■ Task objective: Reproduce the following news excerpt on the Veterans Affairs inspector general's Senate testimony word for word and in full.

■ Document excerpt:
The disclosure by acting Inspector General Richard Griffin, whose agency is carrying out its own inquiry, is the first official indication prosecutors have taken an interest in the controversy, which has spread in recent weeks to include facilities in Texas, Colorado and other states. The issue has angered veterans' groups and prompted several Republican senators to call for the resignation of Veterans Affairs Secretary Eric Shinseki.

At a Senate Veterans Affairs Committee hearing, Mr. Griffin said he could not offer many details about the agency's investigation because "part of this review could lead to criminal charges," and he did not want to impede that process. Yet Mr. Griffin also indicated the most serious allegations -- that as many as 40 veterans died because of delays in treatment while they were on illicit waiting lists in Phoenix -- had not been verified.

Investigators were examining circumstances surrounding the deaths of patients on several lists from Phoenix, he said, and at this point they had made their way through only one list, which included the names of 17 veterans who had died.

"On those 17, we didn't conclude, so far, that the delay caused the deaths," he said. "It's one thing to be on a waiting list, and it's another thing to conclude that as a result of being on the waiting list, that's the cause of death."

Another inspector general's office official, John Daigh, said the medical center failed to meet quality standards in several cases and that some patients had been harmed, but that to draw conclusions "between patient harm and death has so far been a tenuous connection."

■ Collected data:

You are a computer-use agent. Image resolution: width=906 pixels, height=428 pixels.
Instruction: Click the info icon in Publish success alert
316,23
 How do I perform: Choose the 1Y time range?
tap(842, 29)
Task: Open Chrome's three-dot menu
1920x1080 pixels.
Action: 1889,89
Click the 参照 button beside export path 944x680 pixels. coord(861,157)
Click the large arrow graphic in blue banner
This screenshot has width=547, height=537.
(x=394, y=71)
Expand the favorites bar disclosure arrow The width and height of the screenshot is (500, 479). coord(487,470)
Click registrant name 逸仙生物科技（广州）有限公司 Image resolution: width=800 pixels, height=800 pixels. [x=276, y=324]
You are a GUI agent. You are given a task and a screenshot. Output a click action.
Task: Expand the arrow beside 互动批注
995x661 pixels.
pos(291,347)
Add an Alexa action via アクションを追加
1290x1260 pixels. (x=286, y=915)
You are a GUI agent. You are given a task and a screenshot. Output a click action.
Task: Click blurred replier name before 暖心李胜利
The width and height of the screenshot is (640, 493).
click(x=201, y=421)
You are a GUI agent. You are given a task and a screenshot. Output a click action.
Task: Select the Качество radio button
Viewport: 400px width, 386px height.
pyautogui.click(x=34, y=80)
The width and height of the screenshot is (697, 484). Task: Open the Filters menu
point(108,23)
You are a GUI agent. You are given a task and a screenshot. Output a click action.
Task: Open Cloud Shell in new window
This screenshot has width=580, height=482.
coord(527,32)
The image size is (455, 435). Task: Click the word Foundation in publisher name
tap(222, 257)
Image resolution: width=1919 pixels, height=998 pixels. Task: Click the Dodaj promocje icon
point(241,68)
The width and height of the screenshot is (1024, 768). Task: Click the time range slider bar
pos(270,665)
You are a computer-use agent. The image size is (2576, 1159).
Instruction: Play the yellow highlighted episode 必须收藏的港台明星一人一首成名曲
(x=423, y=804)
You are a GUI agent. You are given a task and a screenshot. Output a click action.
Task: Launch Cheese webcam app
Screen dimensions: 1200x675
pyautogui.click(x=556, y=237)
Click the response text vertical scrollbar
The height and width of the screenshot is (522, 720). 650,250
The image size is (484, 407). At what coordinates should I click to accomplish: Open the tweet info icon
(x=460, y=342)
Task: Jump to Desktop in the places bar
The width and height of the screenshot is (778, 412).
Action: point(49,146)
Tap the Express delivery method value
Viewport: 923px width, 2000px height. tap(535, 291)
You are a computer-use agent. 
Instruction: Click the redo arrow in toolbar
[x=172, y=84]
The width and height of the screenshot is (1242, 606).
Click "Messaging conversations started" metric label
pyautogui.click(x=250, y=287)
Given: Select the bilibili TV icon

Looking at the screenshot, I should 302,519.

■ Expected output:
The disclosure by acting Inspector General Richard Griffin, whose agency is carrying out its own inquiry, is the first official indication prosecutors have taken an interest in the controversy, which has spread in recent weeks to include facilities in Texas, Colorado and other states. The issue has angered veterans' groups and prompted several Republican senators to call for the resignation of Veterans Affairs Secretary Eric Shinseki.

At a Senate Veterans Affairs Committee hearing, Mr. Griffin said he could not offer many details about the agency's investigation because "part of this review could lead to criminal charges," and he did not want to impede that process. Yet Mr. Griffin also indicated the most serious allegations -- that as many as 40 veterans died because of delays in treatment while they were on illicit waiting lists in Phoenix -- had not been verified.

Investigators were examining circumstances surrounding the deaths of patients on several lists from Phoenix, he said, and at this point they had made their way through only one list, which included the names of 17 veterans who had died.

"On those 17, we didn't conclude, so far, that the delay caused the deaths," he said. "It's one thing to be on a waiting list, and it's another thing to conclude that as a result of being on the waiting list, that's the cause of death."

Another inspector general's office official, John Daigh, said the medical center failed to meet quality standards in several cases and that some patients had been harmed, but that to draw conclusions "between patient harm and death has so far been a tenuous connection."